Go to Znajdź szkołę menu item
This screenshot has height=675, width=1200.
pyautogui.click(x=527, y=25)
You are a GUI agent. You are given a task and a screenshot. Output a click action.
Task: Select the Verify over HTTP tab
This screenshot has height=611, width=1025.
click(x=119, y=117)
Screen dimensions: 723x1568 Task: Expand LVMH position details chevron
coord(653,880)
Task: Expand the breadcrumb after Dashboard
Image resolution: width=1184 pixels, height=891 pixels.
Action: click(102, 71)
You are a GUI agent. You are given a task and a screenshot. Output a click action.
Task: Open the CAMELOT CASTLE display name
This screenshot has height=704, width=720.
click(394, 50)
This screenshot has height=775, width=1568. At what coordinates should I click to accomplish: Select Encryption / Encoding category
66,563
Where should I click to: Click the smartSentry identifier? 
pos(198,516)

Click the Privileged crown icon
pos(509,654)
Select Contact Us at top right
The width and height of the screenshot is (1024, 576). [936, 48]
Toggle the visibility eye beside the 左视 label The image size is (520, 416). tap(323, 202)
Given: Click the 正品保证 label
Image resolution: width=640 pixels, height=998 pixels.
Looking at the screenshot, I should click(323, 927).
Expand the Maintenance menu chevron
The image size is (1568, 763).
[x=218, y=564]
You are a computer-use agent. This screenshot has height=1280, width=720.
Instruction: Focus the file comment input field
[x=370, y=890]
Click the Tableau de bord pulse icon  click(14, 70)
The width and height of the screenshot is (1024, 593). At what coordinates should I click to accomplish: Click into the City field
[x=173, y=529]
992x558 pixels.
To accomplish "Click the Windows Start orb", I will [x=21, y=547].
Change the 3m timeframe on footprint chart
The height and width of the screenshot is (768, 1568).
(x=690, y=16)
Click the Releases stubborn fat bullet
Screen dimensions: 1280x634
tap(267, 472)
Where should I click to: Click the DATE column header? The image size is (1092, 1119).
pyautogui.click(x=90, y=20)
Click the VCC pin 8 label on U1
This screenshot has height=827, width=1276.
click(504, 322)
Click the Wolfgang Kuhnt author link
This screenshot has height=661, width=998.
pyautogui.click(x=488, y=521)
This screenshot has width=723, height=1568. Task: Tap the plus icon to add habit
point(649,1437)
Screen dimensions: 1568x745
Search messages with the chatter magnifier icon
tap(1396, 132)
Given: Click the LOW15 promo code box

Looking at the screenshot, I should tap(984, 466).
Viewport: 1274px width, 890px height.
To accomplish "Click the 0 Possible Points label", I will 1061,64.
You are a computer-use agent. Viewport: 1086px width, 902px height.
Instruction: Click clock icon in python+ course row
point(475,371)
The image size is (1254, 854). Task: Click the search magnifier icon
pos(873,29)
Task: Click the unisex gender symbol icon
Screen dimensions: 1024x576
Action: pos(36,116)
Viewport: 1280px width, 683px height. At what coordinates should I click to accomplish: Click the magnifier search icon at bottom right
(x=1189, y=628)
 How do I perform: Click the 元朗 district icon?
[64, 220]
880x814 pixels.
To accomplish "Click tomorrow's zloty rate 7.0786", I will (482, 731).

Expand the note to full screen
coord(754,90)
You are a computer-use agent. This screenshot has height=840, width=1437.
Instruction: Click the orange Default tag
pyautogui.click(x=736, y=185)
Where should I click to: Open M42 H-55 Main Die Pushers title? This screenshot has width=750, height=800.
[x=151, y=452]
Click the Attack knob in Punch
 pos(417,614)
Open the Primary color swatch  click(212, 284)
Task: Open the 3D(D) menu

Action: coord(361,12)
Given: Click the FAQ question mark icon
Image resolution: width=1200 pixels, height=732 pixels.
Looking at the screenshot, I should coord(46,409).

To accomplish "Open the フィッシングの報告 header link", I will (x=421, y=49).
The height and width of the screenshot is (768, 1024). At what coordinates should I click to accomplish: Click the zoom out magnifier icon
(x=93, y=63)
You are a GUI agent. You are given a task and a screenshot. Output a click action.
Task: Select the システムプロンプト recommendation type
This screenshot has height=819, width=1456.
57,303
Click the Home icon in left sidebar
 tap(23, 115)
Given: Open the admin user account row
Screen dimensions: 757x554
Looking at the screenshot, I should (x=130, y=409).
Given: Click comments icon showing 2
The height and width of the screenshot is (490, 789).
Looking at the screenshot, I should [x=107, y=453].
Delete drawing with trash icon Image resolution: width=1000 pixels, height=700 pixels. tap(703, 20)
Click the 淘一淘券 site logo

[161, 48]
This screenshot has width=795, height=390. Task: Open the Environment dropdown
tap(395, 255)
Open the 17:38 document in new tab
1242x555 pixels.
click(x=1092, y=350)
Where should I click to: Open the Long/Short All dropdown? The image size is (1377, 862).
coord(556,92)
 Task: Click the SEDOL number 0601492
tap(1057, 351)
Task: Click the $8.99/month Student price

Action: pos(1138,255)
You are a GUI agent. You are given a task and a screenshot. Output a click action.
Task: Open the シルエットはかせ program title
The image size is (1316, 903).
++++
All the lines above must be output exactly, with none omitted.

**Answer space**
Go to Znajdź szkołę menu item
This screenshot has height=675, width=1200.
pyautogui.click(x=527, y=25)
You are a GUI agent. You are given a task and a screenshot. Output a click action.
Task: Select the Verify over HTTP tab
This screenshot has height=611, width=1025.
click(x=119, y=117)
Screen dimensions: 723x1568 Task: Expand LVMH position details chevron
coord(653,880)
Task: Expand the breadcrumb after Dashboard
Image resolution: width=1184 pixels, height=891 pixels.
Action: click(102, 71)
You are a GUI agent. You are given a task and a screenshot. Output a click action.
Task: Open the CAMELOT CASTLE display name
This screenshot has height=704, width=720.
click(394, 50)
This screenshot has height=775, width=1568. At what coordinates should I click to accomplish: Select Encryption / Encoding category
66,563
Where should I click to: Click the smartSentry identifier? 
pos(198,516)

Click the Privileged crown icon
pos(509,654)
Select Contact Us at top right
The width and height of the screenshot is (1024, 576). [936, 48]
Toggle the visibility eye beside the 左视 label The image size is (520, 416). tap(323, 202)
Given: Click the 正品保证 label
Image resolution: width=640 pixels, height=998 pixels.
Looking at the screenshot, I should click(323, 927).
Expand the Maintenance menu chevron
The image size is (1568, 763).
[x=218, y=564]
You are a computer-use agent. This screenshot has height=1280, width=720.
Instruction: Focus the file comment input field
[x=370, y=890]
Click the Tableau de bord pulse icon  click(14, 70)
The width and height of the screenshot is (1024, 593). At what coordinates should I click to accomplish: Click into the City field
[x=173, y=529]
992x558 pixels.
To accomplish "Click the Windows Start orb", I will [x=21, y=547].
Change the 3m timeframe on footprint chart
The height and width of the screenshot is (768, 1568).
(x=690, y=16)
Click the Releases stubborn fat bullet
Screen dimensions: 1280x634
tap(267, 472)
Where should I click to: Click the DATE column header? The image size is (1092, 1119).
pyautogui.click(x=90, y=20)
Click the VCC pin 8 label on U1
This screenshot has height=827, width=1276.
click(504, 322)
Click the Wolfgang Kuhnt author link
This screenshot has height=661, width=998.
pyautogui.click(x=488, y=521)
This screenshot has width=723, height=1568. Task: Tap the plus icon to add habit
point(649,1437)
Screen dimensions: 1568x745
Search messages with the chatter magnifier icon
tap(1396, 132)
Given: Click the LOW15 promo code box

Looking at the screenshot, I should tap(984, 466).
Viewport: 1274px width, 890px height.
To accomplish "Click the 0 Possible Points label", I will 1061,64.
You are a computer-use agent. Viewport: 1086px width, 902px height.
Instruction: Click clock icon in python+ course row
point(475,371)
The image size is (1254, 854). Task: Click the search magnifier icon
pos(873,29)
Task: Click the unisex gender symbol icon
Screen dimensions: 1024x576
Action: pos(36,116)
Viewport: 1280px width, 683px height. At what coordinates should I click to accomplish: Click the magnifier search icon at bottom right
(x=1189, y=628)
 How do I perform: Click the 元朗 district icon?
[64, 220]
880x814 pixels.
To accomplish "Click tomorrow's zloty rate 7.0786", I will (482, 731).

Expand the note to full screen
coord(754,90)
You are a computer-use agent. This screenshot has height=840, width=1437.
Instruction: Click the orange Default tag
pyautogui.click(x=736, y=185)
Where should I click to: Open M42 H-55 Main Die Pushers title? This screenshot has width=750, height=800.
[x=151, y=452]
Click the Attack knob in Punch
 pos(417,614)
Open the Primary color swatch  click(212, 284)
Task: Open the 3D(D) menu

Action: coord(361,12)
Given: Click the FAQ question mark icon
Image resolution: width=1200 pixels, height=732 pixels.
Looking at the screenshot, I should coord(46,409).

To accomplish "Open the フィッシングの報告 header link", I will (x=421, y=49).
The height and width of the screenshot is (768, 1024). At what coordinates should I click to accomplish: Click the zoom out magnifier icon
(x=93, y=63)
You are a GUI agent. You are given a task and a screenshot. Output a click action.
Task: Select the システムプロンプト recommendation type
This screenshot has height=819, width=1456.
57,303
Click the Home icon in left sidebar
 tap(23, 115)
Given: Open the admin user account row
Screen dimensions: 757x554
Looking at the screenshot, I should (x=130, y=409).
Given: Click comments icon showing 2
The height and width of the screenshot is (490, 789).
Looking at the screenshot, I should [x=107, y=453].
Delete drawing with trash icon Image resolution: width=1000 pixels, height=700 pixels. tap(703, 20)
Click the 淘一淘券 site logo

[161, 48]
This screenshot has width=795, height=390. Task: Open the Environment dropdown
tap(395, 255)
Open the 17:38 document in new tab
1242x555 pixels.
click(x=1092, y=350)
Where should I click to: Open the Long/Short All dropdown? The image size is (1377, 862).
coord(556,92)
 Task: Click the SEDOL number 0601492
tap(1057, 351)
Task: Click the $8.99/month Student price

Action: pos(1138,255)
You are a GUI agent. You are given a task and a screenshot. Output a click action.
Task: Open the シルエットはかせ program title
The image size is (1316, 903).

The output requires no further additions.